- REQUIREMENT:
Beginning with the line that contains "Where should I click to: Click the crosshair", extract each line through the end of the listing below, with no additions or omissions.

- DATA:

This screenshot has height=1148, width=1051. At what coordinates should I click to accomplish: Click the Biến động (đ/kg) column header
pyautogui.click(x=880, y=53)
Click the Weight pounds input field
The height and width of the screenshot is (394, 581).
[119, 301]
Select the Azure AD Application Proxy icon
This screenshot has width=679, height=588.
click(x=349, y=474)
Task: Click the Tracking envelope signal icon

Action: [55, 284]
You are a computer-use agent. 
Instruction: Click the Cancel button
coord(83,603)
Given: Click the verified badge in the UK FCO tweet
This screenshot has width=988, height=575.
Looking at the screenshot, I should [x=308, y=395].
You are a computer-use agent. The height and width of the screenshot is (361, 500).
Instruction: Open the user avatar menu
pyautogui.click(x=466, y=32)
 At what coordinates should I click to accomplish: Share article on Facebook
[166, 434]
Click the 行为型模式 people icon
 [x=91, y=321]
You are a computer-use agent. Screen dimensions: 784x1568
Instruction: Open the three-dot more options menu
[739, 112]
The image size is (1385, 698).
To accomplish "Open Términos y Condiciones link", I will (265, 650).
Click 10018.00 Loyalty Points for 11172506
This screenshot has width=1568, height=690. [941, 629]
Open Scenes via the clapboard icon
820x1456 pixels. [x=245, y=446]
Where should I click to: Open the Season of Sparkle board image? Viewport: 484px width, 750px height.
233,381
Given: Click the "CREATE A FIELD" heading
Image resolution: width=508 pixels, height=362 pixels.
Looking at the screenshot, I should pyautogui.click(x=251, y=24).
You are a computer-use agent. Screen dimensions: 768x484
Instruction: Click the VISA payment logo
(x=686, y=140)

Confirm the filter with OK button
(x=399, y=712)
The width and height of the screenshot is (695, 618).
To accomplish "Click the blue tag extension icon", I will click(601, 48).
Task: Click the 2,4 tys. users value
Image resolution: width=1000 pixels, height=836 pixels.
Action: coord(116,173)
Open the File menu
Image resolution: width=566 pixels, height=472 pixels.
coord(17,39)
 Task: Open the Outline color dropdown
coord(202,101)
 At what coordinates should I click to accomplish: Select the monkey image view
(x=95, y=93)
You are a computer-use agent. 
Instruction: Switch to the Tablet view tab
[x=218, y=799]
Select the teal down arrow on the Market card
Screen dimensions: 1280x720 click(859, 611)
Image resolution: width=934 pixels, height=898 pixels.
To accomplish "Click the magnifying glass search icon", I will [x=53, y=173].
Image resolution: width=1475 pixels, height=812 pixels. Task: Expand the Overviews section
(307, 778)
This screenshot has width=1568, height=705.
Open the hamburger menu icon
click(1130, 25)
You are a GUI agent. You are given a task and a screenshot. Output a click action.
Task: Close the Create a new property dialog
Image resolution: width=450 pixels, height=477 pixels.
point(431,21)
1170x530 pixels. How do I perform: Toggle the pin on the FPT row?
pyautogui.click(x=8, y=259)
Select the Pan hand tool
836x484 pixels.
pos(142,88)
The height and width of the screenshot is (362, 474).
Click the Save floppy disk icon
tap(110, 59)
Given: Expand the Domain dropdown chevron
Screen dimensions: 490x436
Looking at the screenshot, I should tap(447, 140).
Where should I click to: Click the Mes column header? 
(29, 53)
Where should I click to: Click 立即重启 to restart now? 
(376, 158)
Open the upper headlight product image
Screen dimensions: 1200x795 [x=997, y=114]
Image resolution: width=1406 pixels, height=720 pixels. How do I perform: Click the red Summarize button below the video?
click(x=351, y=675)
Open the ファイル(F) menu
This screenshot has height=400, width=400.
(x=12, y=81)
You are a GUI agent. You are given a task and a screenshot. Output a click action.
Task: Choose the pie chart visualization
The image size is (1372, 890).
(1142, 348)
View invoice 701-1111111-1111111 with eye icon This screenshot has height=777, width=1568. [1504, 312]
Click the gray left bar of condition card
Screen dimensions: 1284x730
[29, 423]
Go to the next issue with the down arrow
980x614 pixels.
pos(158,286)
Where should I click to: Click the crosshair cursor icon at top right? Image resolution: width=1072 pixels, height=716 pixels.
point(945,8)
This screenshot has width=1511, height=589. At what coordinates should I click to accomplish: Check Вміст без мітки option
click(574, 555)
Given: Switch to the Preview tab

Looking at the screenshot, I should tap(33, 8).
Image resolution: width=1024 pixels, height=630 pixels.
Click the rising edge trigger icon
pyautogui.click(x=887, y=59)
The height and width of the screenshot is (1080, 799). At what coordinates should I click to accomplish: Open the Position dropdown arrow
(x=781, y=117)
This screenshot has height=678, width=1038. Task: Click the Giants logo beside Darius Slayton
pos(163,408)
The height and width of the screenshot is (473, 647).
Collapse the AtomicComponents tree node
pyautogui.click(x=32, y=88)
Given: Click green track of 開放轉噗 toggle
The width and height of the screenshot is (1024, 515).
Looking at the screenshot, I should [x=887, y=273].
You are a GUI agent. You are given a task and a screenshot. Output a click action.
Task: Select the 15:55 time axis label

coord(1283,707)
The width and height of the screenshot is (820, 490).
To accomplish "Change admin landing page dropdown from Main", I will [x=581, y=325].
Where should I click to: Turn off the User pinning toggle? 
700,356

- SOLUTION TO THIS EXERCISE:
Where should I click to: Click the crosshair cursor icon at top right? Image resolution: width=1072 pixels, height=716 pixels.
point(945,8)
This screenshot has width=1511, height=589. At what coordinates should I click to accomplish: Check Вміст без мітки option
click(574, 555)
Given: Switch to the Preview tab

Looking at the screenshot, I should tap(33, 8).
Image resolution: width=1024 pixels, height=630 pixels.
Click the rising edge trigger icon
pyautogui.click(x=887, y=59)
The height and width of the screenshot is (1080, 799). At what coordinates should I click to accomplish: Open the Position dropdown arrow
(x=781, y=117)
This screenshot has height=678, width=1038. Task: Click the Giants logo beside Darius Slayton
pos(163,408)
The height and width of the screenshot is (473, 647).
Collapse the AtomicComponents tree node
pyautogui.click(x=32, y=88)
Given: Click green track of 開放轉噗 toggle
The width and height of the screenshot is (1024, 515).
Looking at the screenshot, I should [x=887, y=273].
You are a GUI agent. You are given a task and a screenshot. Output a click action.
Task: Select the 15:55 time axis label

coord(1283,707)
The width and height of the screenshot is (820, 490).
To accomplish "Change admin landing page dropdown from Main", I will [x=581, y=325].
Where should I click to: Turn off the User pinning toggle? 
700,356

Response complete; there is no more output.